Print the listing below without any changes, from its first line up to and including the line that contains "[x=918, y=140]".

++++ Entries shown ++++

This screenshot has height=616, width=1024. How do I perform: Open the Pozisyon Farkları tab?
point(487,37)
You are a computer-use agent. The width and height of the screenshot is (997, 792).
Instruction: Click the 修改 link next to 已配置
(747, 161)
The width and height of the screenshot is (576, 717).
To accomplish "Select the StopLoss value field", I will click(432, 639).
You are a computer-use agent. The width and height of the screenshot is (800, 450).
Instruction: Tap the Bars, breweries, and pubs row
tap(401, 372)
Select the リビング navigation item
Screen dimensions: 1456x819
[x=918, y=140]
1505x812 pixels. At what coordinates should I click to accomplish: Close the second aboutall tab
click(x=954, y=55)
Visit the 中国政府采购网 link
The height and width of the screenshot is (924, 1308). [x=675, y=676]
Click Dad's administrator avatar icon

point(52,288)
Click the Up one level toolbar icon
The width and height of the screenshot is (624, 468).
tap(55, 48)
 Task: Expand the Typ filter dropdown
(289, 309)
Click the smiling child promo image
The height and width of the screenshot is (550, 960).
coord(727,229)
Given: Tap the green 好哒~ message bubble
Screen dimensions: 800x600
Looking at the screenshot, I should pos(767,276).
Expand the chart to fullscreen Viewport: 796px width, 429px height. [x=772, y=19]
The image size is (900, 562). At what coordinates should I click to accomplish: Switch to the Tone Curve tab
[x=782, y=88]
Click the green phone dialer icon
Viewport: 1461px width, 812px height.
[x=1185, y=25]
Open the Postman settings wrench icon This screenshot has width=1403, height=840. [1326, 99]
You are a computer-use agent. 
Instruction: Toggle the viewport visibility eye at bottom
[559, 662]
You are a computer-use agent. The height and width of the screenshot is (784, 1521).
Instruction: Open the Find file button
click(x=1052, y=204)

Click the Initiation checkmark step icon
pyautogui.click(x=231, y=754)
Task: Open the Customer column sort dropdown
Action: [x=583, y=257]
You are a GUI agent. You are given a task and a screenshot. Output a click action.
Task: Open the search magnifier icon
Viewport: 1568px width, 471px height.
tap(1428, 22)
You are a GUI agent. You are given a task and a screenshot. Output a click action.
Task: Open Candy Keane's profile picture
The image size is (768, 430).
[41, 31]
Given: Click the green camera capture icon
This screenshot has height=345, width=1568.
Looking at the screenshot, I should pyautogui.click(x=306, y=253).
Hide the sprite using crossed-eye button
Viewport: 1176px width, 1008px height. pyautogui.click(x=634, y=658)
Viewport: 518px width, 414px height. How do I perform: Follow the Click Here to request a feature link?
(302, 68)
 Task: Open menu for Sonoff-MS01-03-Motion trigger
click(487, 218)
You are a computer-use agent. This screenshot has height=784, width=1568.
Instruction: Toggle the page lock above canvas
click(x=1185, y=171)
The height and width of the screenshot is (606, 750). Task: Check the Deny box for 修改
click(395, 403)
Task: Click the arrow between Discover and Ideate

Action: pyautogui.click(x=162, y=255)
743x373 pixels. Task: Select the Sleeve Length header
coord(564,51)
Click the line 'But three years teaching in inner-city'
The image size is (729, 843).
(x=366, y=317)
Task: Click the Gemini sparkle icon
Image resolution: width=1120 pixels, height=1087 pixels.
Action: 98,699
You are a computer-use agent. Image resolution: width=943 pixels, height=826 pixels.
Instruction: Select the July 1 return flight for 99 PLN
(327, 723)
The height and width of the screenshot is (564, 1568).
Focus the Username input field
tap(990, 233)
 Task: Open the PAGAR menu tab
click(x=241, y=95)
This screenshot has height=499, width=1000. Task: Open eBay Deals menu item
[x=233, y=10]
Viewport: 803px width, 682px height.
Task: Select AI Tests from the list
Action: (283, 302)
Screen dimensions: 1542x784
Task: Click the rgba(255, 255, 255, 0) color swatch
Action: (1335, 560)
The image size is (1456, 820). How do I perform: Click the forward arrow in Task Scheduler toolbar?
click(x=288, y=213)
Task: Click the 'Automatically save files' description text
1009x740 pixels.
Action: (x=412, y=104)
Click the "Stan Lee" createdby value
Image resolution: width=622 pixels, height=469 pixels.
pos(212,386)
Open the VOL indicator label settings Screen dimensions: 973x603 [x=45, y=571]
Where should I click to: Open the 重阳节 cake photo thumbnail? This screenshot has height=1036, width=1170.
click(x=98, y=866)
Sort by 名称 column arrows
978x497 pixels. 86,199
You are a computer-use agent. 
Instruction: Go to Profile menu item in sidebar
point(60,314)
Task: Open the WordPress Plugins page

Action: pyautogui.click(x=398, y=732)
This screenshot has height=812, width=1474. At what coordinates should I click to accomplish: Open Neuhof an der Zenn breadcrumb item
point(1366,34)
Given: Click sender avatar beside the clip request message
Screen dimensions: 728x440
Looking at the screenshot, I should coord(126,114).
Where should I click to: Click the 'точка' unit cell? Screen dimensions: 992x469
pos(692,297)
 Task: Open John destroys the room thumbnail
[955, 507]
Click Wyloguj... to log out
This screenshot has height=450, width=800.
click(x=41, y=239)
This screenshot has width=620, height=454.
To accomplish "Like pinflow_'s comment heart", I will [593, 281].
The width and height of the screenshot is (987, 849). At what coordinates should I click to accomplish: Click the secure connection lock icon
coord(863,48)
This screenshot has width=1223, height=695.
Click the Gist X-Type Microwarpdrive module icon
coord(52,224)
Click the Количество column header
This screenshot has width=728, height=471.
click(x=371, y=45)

++++

_Exercise output_
This screenshot has height=616, width=1024. How do I perform: Open the Pozisyon Farkları tab?
point(487,37)
You are a computer-use agent. The width and height of the screenshot is (997, 792).
Instruction: Click the 修改 link next to 已配置
(747, 161)
The width and height of the screenshot is (576, 717).
To accomplish "Select the StopLoss value field", I will click(432, 639).
You are a computer-use agent. The width and height of the screenshot is (800, 450).
Instruction: Tap the Bars, breweries, and pubs row
tap(401, 372)
Select the リビング navigation item
Screen dimensions: 1456x819
[x=918, y=140]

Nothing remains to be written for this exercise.